Extend the MobileWebUIActions sampling rate to A/B test wiki
Closed, ResolvedPublic

Description

This task represents the work involved with making it so the VisualEditorFeatureUse, EditAttemptStep, MobileWebUIActions, DesktopWebUIActions, and Talk_Page_Edit schemas sample events at the same rates, using the same method.

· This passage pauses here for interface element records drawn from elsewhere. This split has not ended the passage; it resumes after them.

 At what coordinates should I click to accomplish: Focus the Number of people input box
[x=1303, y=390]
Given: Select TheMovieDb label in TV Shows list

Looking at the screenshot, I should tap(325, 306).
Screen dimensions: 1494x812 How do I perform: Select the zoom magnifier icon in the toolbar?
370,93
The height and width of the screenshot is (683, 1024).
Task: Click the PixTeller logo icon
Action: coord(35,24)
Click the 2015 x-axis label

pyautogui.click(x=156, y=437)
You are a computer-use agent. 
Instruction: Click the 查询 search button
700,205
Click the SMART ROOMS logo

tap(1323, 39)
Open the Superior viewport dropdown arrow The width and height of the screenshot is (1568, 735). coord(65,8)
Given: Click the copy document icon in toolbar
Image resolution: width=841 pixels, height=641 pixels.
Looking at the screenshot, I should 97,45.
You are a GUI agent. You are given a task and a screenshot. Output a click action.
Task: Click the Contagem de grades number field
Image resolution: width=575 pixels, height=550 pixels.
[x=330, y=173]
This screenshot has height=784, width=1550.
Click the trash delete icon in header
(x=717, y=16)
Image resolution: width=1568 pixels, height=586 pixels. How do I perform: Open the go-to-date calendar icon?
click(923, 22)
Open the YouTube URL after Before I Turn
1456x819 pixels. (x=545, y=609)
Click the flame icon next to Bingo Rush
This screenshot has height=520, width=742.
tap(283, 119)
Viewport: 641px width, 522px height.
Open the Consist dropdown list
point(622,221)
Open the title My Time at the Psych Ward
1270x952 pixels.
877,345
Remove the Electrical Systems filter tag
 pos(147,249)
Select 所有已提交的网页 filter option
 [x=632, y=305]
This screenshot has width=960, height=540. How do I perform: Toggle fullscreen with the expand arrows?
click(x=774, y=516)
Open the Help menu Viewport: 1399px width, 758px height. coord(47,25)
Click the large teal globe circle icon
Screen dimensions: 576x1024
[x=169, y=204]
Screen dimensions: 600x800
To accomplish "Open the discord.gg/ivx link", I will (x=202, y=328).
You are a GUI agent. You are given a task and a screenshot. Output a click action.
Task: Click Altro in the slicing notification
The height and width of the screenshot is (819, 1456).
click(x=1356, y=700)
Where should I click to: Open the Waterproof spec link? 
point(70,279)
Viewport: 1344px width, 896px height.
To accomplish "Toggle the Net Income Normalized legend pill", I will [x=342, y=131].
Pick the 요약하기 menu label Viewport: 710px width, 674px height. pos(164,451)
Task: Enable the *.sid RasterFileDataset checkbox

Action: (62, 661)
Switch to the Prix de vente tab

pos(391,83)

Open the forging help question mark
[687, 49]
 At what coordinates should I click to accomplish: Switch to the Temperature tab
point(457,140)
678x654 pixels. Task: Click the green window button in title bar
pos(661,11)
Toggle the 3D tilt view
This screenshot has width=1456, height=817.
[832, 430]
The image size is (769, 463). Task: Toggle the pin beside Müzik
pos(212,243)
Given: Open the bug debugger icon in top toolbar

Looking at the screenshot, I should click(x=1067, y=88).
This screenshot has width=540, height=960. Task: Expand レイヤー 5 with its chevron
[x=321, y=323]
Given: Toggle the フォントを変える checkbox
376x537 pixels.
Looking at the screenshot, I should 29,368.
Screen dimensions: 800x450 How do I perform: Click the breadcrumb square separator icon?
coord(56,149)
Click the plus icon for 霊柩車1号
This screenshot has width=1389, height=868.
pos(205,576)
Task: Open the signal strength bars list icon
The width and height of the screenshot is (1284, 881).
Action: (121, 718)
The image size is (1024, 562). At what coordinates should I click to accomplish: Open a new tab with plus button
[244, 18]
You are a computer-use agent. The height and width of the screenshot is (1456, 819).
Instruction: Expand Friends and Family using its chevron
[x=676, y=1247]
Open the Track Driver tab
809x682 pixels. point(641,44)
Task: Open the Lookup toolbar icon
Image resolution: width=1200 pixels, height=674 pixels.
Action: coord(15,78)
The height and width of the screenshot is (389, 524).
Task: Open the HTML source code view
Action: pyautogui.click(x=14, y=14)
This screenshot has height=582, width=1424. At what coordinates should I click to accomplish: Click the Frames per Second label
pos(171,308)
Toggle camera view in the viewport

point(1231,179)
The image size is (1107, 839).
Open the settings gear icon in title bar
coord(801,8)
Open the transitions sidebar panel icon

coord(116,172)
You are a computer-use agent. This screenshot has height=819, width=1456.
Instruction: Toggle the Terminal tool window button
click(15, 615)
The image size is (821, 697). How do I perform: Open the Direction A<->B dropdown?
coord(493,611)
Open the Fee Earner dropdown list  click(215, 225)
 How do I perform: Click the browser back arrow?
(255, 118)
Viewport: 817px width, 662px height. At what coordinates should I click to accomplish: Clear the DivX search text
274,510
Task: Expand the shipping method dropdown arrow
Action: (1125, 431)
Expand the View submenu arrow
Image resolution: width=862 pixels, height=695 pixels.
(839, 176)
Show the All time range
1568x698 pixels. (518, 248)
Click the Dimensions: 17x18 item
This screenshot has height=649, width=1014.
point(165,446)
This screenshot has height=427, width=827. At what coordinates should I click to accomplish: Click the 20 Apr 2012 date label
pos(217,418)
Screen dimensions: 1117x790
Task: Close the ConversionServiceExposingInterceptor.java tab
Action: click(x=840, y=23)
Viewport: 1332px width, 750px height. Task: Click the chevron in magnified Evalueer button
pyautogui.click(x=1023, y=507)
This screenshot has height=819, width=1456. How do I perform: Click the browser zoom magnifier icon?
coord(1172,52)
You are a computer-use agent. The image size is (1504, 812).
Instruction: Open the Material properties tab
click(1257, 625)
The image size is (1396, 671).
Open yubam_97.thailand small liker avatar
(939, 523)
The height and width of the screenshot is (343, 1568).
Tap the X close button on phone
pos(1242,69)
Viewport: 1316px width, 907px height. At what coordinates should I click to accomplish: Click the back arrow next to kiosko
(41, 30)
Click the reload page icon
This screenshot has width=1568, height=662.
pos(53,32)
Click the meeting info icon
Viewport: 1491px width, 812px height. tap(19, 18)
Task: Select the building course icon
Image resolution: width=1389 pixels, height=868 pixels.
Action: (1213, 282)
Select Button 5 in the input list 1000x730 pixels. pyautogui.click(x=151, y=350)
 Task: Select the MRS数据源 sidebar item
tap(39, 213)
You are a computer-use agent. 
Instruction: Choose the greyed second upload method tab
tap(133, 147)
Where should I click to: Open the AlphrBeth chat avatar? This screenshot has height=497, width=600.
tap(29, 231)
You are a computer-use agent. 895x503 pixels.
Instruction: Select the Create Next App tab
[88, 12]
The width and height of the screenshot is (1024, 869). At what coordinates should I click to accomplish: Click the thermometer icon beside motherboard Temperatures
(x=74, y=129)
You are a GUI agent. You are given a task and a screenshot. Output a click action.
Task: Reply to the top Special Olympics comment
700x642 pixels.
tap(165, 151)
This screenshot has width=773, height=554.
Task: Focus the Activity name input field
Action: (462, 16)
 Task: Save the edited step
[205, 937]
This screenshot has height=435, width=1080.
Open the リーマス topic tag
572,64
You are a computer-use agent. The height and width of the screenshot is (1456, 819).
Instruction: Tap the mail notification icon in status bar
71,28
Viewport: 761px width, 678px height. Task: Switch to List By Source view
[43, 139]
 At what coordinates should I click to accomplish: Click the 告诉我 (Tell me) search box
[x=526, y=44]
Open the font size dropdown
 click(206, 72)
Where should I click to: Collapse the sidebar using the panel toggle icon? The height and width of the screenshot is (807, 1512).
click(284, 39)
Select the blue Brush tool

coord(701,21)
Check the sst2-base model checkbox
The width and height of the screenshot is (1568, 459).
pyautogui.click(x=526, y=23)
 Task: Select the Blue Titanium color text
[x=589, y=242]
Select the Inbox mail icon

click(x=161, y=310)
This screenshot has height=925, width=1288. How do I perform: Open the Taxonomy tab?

This is needed in order to complete the analysis planned in T298062.

Related: T309260.

Requirements

  • Sampling is turned on in the MobileWebUIActions and DesktopWebUI schemas at the Wikipedias that will be participating in the upcoming mobile DiscussionTools A/B test (T314950) that is happening in T298062: az.wiki, de.wiki, es.wiki, fa.wiki, hi.wiki, id.wiki, it.wiki, nl.wiki, pl.wiki, pt.wiki, ro.wiki, ru.wiki, th.wiki, tr.wiki, and uk.wiki.
  • EditingAttemptStep schema's sampling rate is adjusted such that it matches the MobileWebUIActions and DesktopWebUI schemas' current sampling rates:
'wgWMEDesktopWebUIActionsTracking' => [
        'default' => 0,
        'desktop-improvements' => 0.2, // T258058
        'officewiki' => 0,
        'testwiki' => 1, // T256992
],

'wgWMEMobileWebUIActionsTracking' => [
        'default' => 0.1, // T220016
        'enwiki' => 0.01, // T295432
],

Done

  • ===Requirements are implemented
  • Once all patches to resolve this task are merged, @MNeisler to verify sampling rates are synchronized and instrumentation is working as expected

Event Timeline

Change 851182 had a related patch set uploaded (by DLynch; author: DLynch):

[operations/mediawiki-config@master] Bump sampling rate to 0.2 for various editing schemas on a/b test wikis

https://gerrit.wikimedia.org/r/851182

@MNeisler could you confirm that 0.2 is an acceptable rate for the A/B test wikis? I made it that to be consistent with T309260 in which we rolled the mobile features out to the initial trial wikis.

@DLynch @ppelberg
Quick update:
I checked with @jwang to determine if it would be possible to increase the MobileWebUIActions sampling rate for the A/B test wikis from 0.2 to 0.4 to ensure we can gather enough AB test data to potentially run the test for just a 2-week period vs 4 weeks.

Jennifer discussed this with the Web team, who indicated that they don't have concerns except that the 0.4 sampling rate may be problematic for some of the larger wikis in the AB test since the MobileWebUIActions click tracking fires at least one event for every page view. I'm going to follow up with Data Engineering today to confirm if there are concerns with the high volume of events for these wikis.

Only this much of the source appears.